• Supplied text:

|A Culinary Journey|
Dominican cooking is a cultural blend of Taino, Creole, European and African influences in an explosion of flavors rich in colors, condiments and tastes. It is above all a simple and nourishing cuisine that is not highly spiced; in fact, there is no spice market here as there is in other West Indian countries.
When it comes to meat, goat or kid is commonly used in stews - for example, chivo guisado (kid marinated in a mixture of herbs, lime juice and rum). The goat meat here has a delicious flavour since the goats graze on wild oregano. You might say the meat comes pre-seasoned! Beef (res) and pork (cerdo) are also common.
While Dominicans love long-simmered dishes, they also adore fried foods like pastelitos (little turnovers stuffed with beef, chicken or cheese...), platanos (plantain banana), and tostones (green plantain banana) always served at lunch, part of "La Bandera" (the flag), the traditional lunch including white rice, red beans (habichuelas) and meat.
On the seafood side, the shrimp, fished mainly in Samana Bay, is succulent. Crab and rock lobster are expensive and mostly reserved for tourists. The most common fishes found on market stalls are mahi-mahi, tuna, marlin and tazar.
Soups are made even in the poorest households and constitute a unique part of Dominican cooking. Typical is asopao, rice soup accompanied by chicken, fish or vegetables.
Sancocho is the national dish, the local take on the Spanish stew cocido. Each region has its own way of making it, but the most spectacular is sancocho prieto, which contains seven meats and is a favourite dish for Sunday dinner.
You can discover chicharones, pork rind marinated in the juice of bitter oranges and cooked in its own fat. Stop in at a pica pollo and try fried chicken prepared the local way, served with plantain. Paradas, or road-side restaurants, found along all major routes will provide you with a good local meal that you can eat on site, often in loud and colourful surroundings. Order modongo (tripe stew flavoured with lime zest), or sample fish accompanied by various garlic or lemon-based sauces or prepared "criolla" style (with pepper and tomatoes), a dish always served with rice.
Try the local specialties: Samana fish "con coco" (with coconut cream), chivo de Azua (a goat dish from the Azua region), or chivo liniero (another goat dish, this one from the northwest part of the country.)
This is the dish that you could say links the Dominican Republic to its mother country. Let's step back in history for a moment… in 1492, Christopher Columbus, thinking he had arrived in the Indies, landed on the island and named it Isla Española, which later became Hispaniola. During the period of the conquest, Spanish women who relocated here wanted to recreate the famous paella of their homeland but were forced to adapt the recipe to local ingredients. Their revamping of paella became the basis for locrio. Since there is no saffron here, the rice is coloured with achiote or annatto. This is the most versatile dish in Dominican cuisine, since countless variations are possible, beginning with just a little rice and whatever else is on hand.

• Stored data:
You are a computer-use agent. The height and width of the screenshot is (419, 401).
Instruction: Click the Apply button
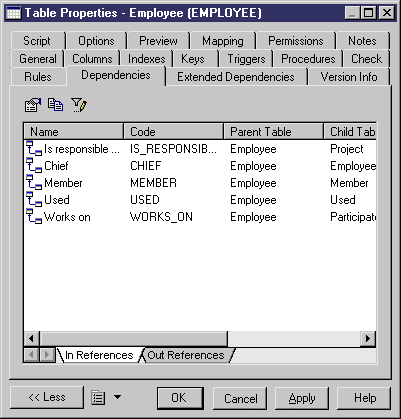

• Task instructions:
1. List the fishes that the text on Dominican cooking names as most common on market stalls.
2. Print everything in the text on Dominican cooking from "Sancocho is the" down to "served with rice.".

• Task-by-task solutions:
1. Mahi-mahi, tuna, marlin and tazar.

2.
Sancocho is the national dish, the local take on the Spanish stew cocido. Each region has its own way of making it, but the most spectacular is sancocho prieto, which contains seven meats and is a favourite dish for Sunday dinner.
You can discover chicharones, pork rind marinated in the juice of bitter oranges and cooked in its own fat. Stop in at a pica pollo and try fried chicken prepared the local way, served with plantain. Paradas, or road-side restaurants, found along all major routes will provide you with a good local meal that you can eat on site, often in loud and colourful surroundings. Order modongo (tripe stew flavoured with lime zest), or sample fish accompanied by various garlic or lemon-based sauces or prepared "criolla" style (with pepper and tomatoes), a dish always served with rice.